The IREE core compilation flow like this: FrameworkOverview

IREE is an end-to-end MLIR-based compiler and runtime that converts machine learning models into a unified intermediate representation (IR) and executes efficiently on different platforms and architectures. The overall compilation process of IREE is shown in the figure above. IREE currently supports MHLO or XLA, Torch Tensor and TOSA as input. After a series of passes, it is compiled to generate the VM bytecode intermediate product defined by IREE. The hardware-related code will be compiled into the corresponding Executable and saved in the VM bytecode for the host to call. For example, CUDA-related calculation code will be lowered into PTX code, and then compiled into an executable cubin kernel by the CUDA runtime in a JIT manner in the IREE runtime.

The main Dialects and their functions in IREE are as follows:

  • IREE::Input Dialect is an MLIR Dialect used to describe the input module of IREE. It can import models from a variety of machine learning frameworks (such as TensorFlow, PyTorch, JAX, etc.)

  • IREE::Flow Dialect is an MLIR Dialect used to describe data flow and control flow, including concepts such as Executable (executable file), Dispatch (scheduling), Buffer (buffer), etc.

  • IREE::HAL Dialect is an MLIR Dialect used to describe the hardware abstraction layer (HAL). It describes the hardware details of operators, buffers, executors, etc. The purpose of HALdialect is to serve as a unified interface implemented by IREE backend. The backend can define HALdialect according to different hardware semantics. Concepts such as hal.executable, hal.dispatch, and hal.buffer are defined. They are closely tied to the semantics and mechanics of specific hardware (such as Vulkan).

  • IREE::Util Dialect is an MLIR Dialect used to describe common tools and data structures.

• **Listed records**:

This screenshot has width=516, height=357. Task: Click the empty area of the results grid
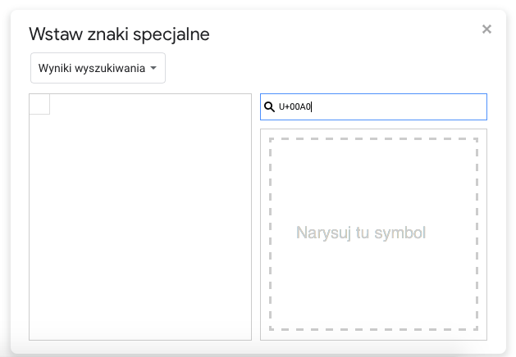(x=139, y=221)
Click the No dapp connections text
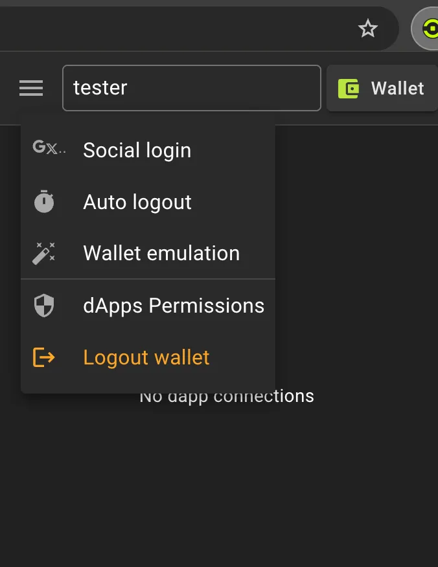The height and width of the screenshot is (567, 438). click(227, 395)
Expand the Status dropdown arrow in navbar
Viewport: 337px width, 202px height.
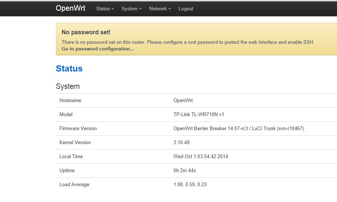[x=113, y=9]
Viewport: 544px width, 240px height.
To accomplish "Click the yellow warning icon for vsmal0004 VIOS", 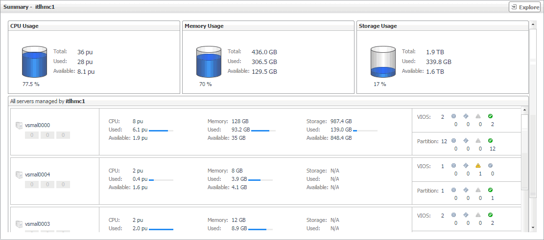I will point(478,166).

• **Parts of the exercise**:
- A) Output, as a numbered list, the lines of the entries from the very first one through the line that contains "[x=113, y=9]", both included. Skip blank lines and leave the pictures out.
- B) Write what comes next in the passage on IREE's compilation flow and dialects, starting right after its final sentence.

• **Answers for the tasks**:
- A)
1. This screenshot has width=516, height=357. Task: Click the empty area of the results grid
2. (x=139, y=221)
3. Click the No dapp connections text
4. The height and width of the screenshot is (567, 438). click(227, 395)
5. Expand the Status dropdown arrow in navbar
6. Viewport: 337px width, 202px height.
7. [x=113, y=9]

- B)
InputConversionPassPipeline

The function of this pipeline is to unify different inputs (MHLO or XLA, Torch Tensor and TOSA) into linalg dialect and builtin arith dialect, scf dialect and tensor dialect (the code is located at: compiler/plugins/input). Take TOSA as an example to illustrate its conversion process.

In IREE, create the corresponding pipeline through buildTOSAInputConversionPassPipeline.

// Prepare TOSA for use as an input to the Flow dialect.
void buildTOSAInputConversionPassPipeline(OpPassManager &passManager) {
  // Currently we don't handle SCF ops well and have to convert them all to CFG.
  // In the future it would be nice if we could have all of flow be both scf
  // and cfg compatible.
  passManager.addNestedPass<func::FuncOp>(tosa::createTosaToSCF());

  // We also don't handle calls well on the old codepath; until we remove the
  // use of the CFG we can continue inlining.
  passManager.addPass(mlir::createInlinerPass());

  passManager.addNestedPass<func::FuncOp>(
      tosa::createTosaMakeBroadcastablePass());
  passManager.addNestedPass<func::FuncOp>(tosa::createTosaToArith());
  passManager.addNestedPass<func::FuncOp>(tosa::createTosaToTensor());
  passManager.addNestedPass<func::FuncOp>(
      iree_compiler::createTosaToLinalgExt());
  passManager.addNestedPass<func::FuncOp>(mlir::createCanonicalizerPass());

  TosaToLinalgNamedOptions tosaToLinalgNamedOptions;
  tosaToLinalgNamedOptions.preferConv2DKernelLayoutHWCF = true;
  tosa::addTosaToLinalgPasses(passManager, TosaToLinalgOptions(),
                              tosaToLinalgNamedOptions);
  passManager.addNestedPass<func::FuncOp>(
      iree_compiler::createConverti48Toi64());

  // Sometimes we generate more TOSA operations during the lowering to linalg.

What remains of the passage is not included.